Mississippi Oyster Season Harvests Optimism

By Brad Kessie - bio | email

PASS CHRISTIAN, MS (WLOX) - This is a day people who love oysters definitely look forward to. Sacks of freshly harvested oyster shells were pulled out of the Mississippi Sound.

According to a Mississippi Department of Marine Resources news release, the 2008 oyster season is supposed to be "the first 'normal' season since Katrina" wiped out reefs, and paralyzed the industry.

Kevin Livings was glad to be back out on the water.

"This is something I like to do. I like oystering," the Pass Christian man said.

Livings had one of the 38 boats out on the Mississippi Sound, dredging and tonging for fresh oysters.

"The reef has come back good. They've got a lot of oysters out there," he noted.

Every sack filled and unloaded on the season's opening day was a labor of love. And for a 76-year-old Pass Christian man, it was pretty good exercise.

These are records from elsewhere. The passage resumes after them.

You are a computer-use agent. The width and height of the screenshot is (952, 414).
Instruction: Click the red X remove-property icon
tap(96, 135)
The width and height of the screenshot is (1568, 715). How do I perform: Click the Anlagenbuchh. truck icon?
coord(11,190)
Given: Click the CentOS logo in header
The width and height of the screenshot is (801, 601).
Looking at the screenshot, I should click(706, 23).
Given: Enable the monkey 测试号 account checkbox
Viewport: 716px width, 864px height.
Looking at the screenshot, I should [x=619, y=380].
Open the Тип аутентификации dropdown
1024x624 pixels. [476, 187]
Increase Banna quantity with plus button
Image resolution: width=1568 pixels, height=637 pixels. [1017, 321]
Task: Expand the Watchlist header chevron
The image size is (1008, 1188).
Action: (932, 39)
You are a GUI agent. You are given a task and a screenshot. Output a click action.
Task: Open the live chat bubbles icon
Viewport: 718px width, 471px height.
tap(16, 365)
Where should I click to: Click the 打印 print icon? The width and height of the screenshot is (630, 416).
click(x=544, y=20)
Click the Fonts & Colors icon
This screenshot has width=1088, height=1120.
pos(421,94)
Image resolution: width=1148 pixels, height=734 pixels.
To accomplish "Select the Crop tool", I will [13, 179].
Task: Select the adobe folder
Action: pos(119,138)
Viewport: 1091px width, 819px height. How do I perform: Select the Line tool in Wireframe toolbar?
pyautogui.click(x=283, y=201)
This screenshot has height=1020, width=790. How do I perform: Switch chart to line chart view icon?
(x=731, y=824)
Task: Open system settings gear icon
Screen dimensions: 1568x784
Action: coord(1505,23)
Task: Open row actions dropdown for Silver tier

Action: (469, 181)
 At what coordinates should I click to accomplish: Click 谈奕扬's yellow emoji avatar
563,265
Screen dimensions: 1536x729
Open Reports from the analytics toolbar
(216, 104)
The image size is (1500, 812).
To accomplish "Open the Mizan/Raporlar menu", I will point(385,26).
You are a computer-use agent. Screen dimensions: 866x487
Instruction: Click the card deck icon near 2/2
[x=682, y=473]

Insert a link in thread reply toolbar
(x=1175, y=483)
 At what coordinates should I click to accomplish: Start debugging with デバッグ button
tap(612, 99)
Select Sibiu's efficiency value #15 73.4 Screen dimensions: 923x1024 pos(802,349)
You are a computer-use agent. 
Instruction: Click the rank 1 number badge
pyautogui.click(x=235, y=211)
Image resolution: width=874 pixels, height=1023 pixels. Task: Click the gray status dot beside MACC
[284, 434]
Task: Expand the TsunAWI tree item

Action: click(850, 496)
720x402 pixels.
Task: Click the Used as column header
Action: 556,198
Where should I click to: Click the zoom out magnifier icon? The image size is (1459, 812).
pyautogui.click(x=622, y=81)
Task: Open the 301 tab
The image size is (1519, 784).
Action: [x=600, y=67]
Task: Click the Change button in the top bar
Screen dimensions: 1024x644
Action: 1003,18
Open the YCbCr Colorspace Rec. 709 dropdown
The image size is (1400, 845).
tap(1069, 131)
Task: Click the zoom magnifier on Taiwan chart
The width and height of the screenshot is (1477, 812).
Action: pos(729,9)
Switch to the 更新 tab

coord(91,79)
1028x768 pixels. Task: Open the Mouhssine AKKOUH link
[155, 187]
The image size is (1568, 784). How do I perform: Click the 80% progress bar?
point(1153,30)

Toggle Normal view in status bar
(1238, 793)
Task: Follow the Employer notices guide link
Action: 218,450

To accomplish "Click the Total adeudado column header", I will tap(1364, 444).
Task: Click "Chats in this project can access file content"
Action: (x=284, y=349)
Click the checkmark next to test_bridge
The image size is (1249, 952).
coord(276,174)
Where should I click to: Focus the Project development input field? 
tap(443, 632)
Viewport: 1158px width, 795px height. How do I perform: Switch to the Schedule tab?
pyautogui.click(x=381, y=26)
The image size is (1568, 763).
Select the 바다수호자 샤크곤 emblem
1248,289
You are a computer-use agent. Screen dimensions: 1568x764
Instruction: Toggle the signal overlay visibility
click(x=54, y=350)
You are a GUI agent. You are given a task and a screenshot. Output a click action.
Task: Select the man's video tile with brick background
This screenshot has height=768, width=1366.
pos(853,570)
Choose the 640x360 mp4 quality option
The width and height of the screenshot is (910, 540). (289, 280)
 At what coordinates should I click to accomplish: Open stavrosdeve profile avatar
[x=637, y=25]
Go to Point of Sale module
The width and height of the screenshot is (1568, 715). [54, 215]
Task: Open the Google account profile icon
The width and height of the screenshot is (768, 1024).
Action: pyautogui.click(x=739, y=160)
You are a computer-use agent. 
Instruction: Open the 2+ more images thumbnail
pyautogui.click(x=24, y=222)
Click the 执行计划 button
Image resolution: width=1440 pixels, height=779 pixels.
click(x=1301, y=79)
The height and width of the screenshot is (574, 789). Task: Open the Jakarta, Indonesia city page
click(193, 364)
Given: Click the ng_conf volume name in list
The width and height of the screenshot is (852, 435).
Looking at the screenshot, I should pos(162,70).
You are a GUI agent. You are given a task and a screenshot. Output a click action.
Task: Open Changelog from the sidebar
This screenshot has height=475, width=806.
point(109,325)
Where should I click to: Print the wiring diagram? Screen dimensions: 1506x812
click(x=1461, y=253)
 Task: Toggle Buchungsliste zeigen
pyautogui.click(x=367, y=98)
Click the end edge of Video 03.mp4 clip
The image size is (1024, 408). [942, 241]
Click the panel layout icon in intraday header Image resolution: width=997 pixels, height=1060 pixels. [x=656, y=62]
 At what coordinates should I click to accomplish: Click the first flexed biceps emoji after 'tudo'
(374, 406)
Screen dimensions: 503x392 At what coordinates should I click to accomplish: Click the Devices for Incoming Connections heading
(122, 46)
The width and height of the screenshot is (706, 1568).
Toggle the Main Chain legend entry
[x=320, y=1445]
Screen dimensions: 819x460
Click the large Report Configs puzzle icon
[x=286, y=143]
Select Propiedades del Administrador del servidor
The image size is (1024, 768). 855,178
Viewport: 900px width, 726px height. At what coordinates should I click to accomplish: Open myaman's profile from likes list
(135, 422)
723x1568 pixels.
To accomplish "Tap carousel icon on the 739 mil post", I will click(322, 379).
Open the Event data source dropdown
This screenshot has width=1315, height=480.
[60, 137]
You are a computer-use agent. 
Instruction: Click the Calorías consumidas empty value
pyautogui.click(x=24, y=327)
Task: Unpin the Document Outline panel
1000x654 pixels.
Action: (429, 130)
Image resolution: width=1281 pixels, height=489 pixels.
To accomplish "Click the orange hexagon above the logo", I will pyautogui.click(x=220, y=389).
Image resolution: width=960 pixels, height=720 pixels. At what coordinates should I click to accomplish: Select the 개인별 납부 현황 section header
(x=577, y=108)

"You don't have to go to one of them places to exercise," John Ulrich, Sr. joked. "You just have to go out there, and you'll get all the exercise you need, legs, arms, your whole body."

When Hurricane Katrina whipped across the coast, it destroyed oyster reefs, and messed up the 2005 and 2006 oyster seasons. So, the only real money fisherman made during those years was when they got paid by the DMR to help assess and replenish damaged reefs. Now that it's two years since those recovery efforts, the DMR believes sack totals will meet or exceed pre-Katrina levels.

Joseph Arguelles noticed plenty of oyster sacks being unloaded off of boats.

"We knew they were going to come back one day," he said, referring to the reefs just beyond Pass Christian's shoreline.

The first day of oyster season wasn't announced until the last minute. So the pleasant surprise caught most fishermen a bit off guard.

"We sure needed this," Roscoe Liebig said.

You see, Liebig had a rough summer looking for shrimp. His first foray searching for oysters was a lot more encouraging.

"Looks good. The reef looks good. We're glad for it," he said.

Mississippi oysters will be harvested and sacked until next spring.